Christianity doesn’t promise a life without pain. What it promises is something better: a suffering that is not meaningless. A hope that suffering does not get the final word.

That’s why Paul can say this in 2 Corinthians:

“For this light momentary affliction is preparing for us an eternal weight of glory beyond all comparison, as we look not to the things that are seen but to the things that are unseen. For the things that are seen are transient, but the things that are unseen are eternal.” (2 Co. 4:17–18)

The gospel gives us a framework for enduring temporary suffering because it anchors us in permanent promises. We can endure hardship now because we know it won’t last forever. Our pain has an expiration date.

Why? Because Jesus has already suffered fully in our place. 

He took sin, death, and judgment upon himself—and walked out of the grave victorious.

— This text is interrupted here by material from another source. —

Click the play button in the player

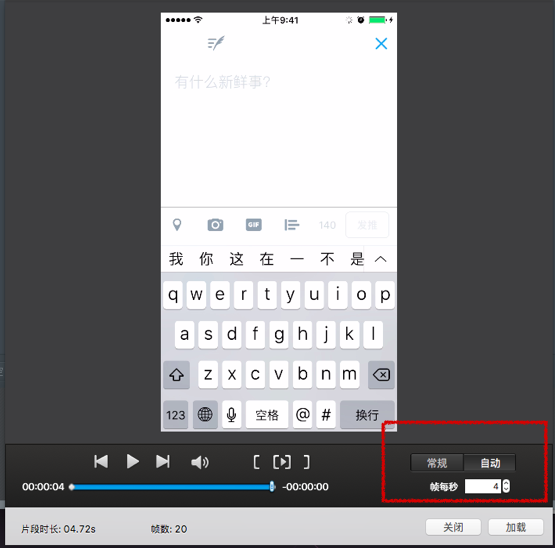click(x=132, y=461)
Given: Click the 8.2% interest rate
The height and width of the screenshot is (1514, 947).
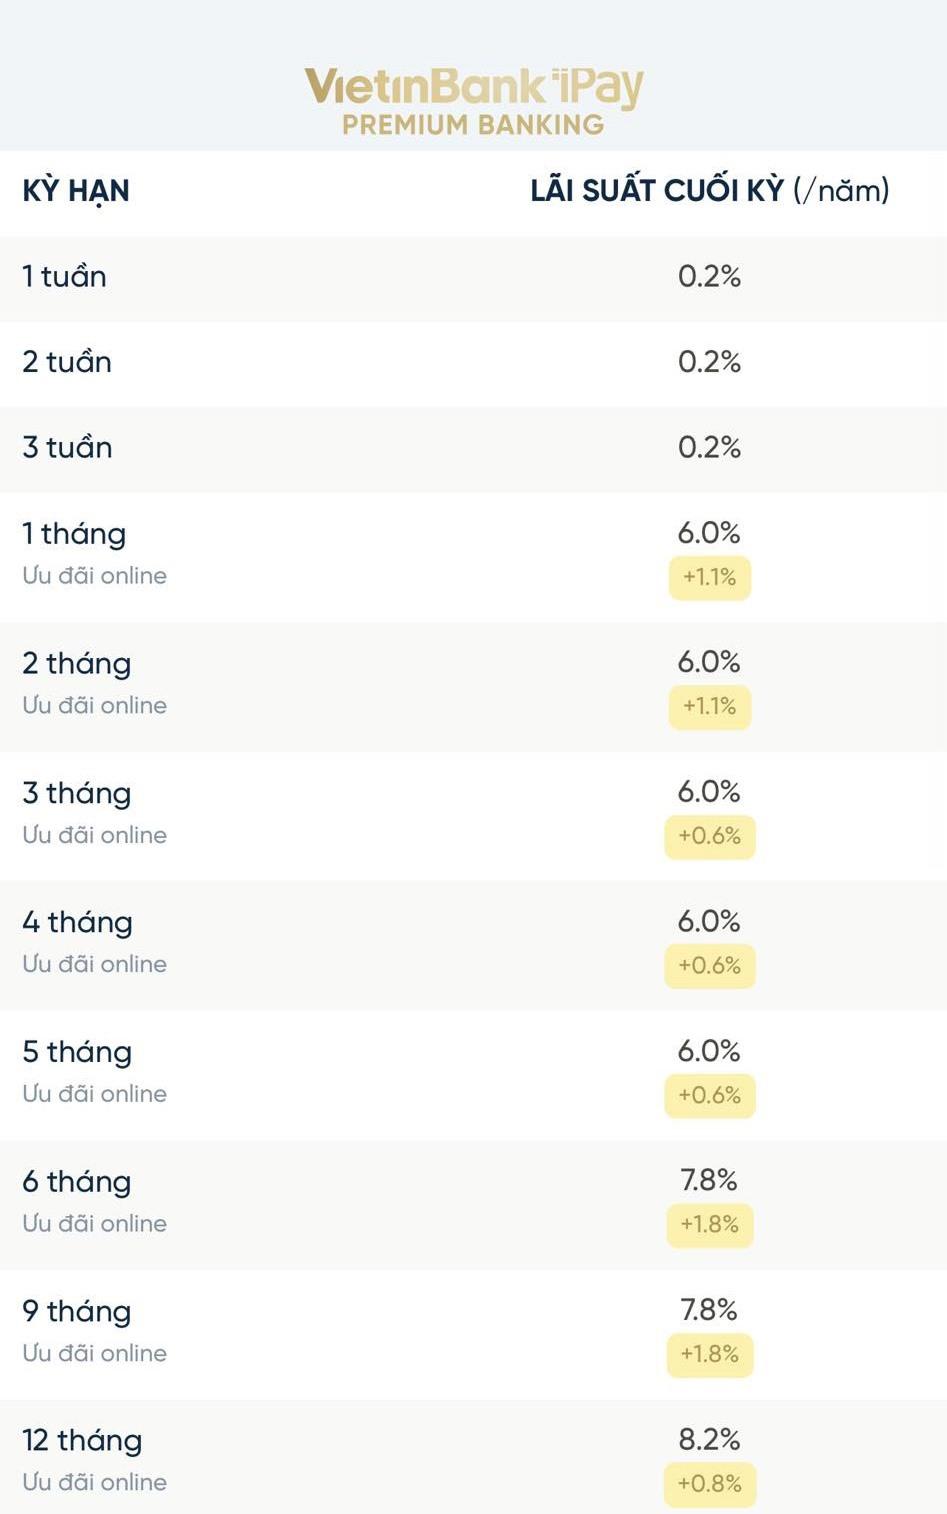Looking at the screenshot, I should tap(709, 1439).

Because of him, not even death has the final say over us.

So when Paul urges believers to “walk in a manner worthy of the calling,” he’s not laying a burden on their shoulders. He’s inviting them into a life shaped by hope—a life that knows that whatever it costs to follow Jesus, it will never be in vain.

—Steven Morales

When Release Still Isn’t Freedom 🇪🇷

The government of Eritrea officially recognizes only four religious communities and treats unregistered churches as illegal, restricting everything from group prayer to places of worship. For many believers, faithfulness can mean arrest, imprisonment, and years of uncertainty.

In 2025, around 170 Eritrean Christians were released from detention, many after five years behind bars. But most were released only conditionally, after signing documents confessing that belonging to an unregistered denomination was a crime and agreeing not to return to it. Even release came with a warning to stay silent.

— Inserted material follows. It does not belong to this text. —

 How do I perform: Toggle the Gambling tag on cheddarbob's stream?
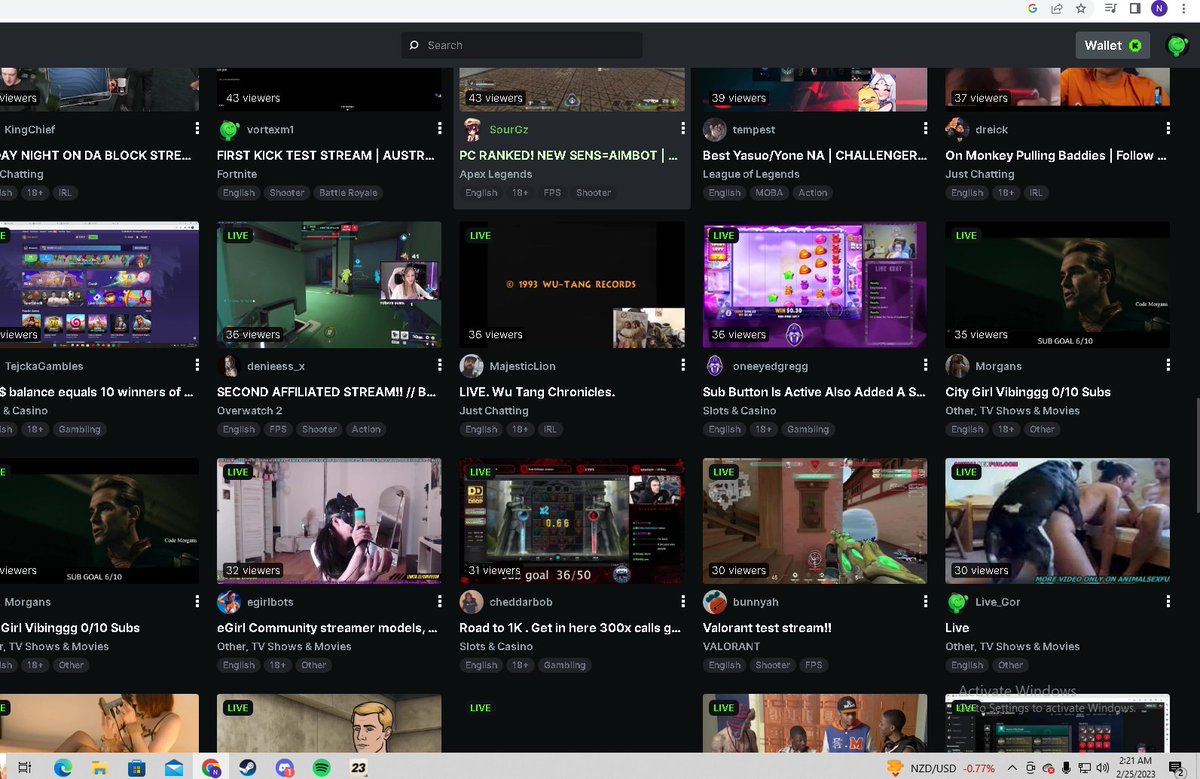coord(564,664)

For decades, Eritrean authorities have tried to make believers disappear through fear, isolation, and confinement. But the gospel has not failed there. God is still strengthening his church and proving that pressure cannot silence the gospel.

How to Pray:

🙏🏼 Pray for Eritrean believers who remain imprisoned, isolated, or under pressure to deny their faith.

🙏🏼 Pray for Christians released conditionally—that they would be strengthened, protected, and not silenced by fear.

🙏🏼 Pray that God would continue building his church in Eritrea, even when the government tries to shut every door.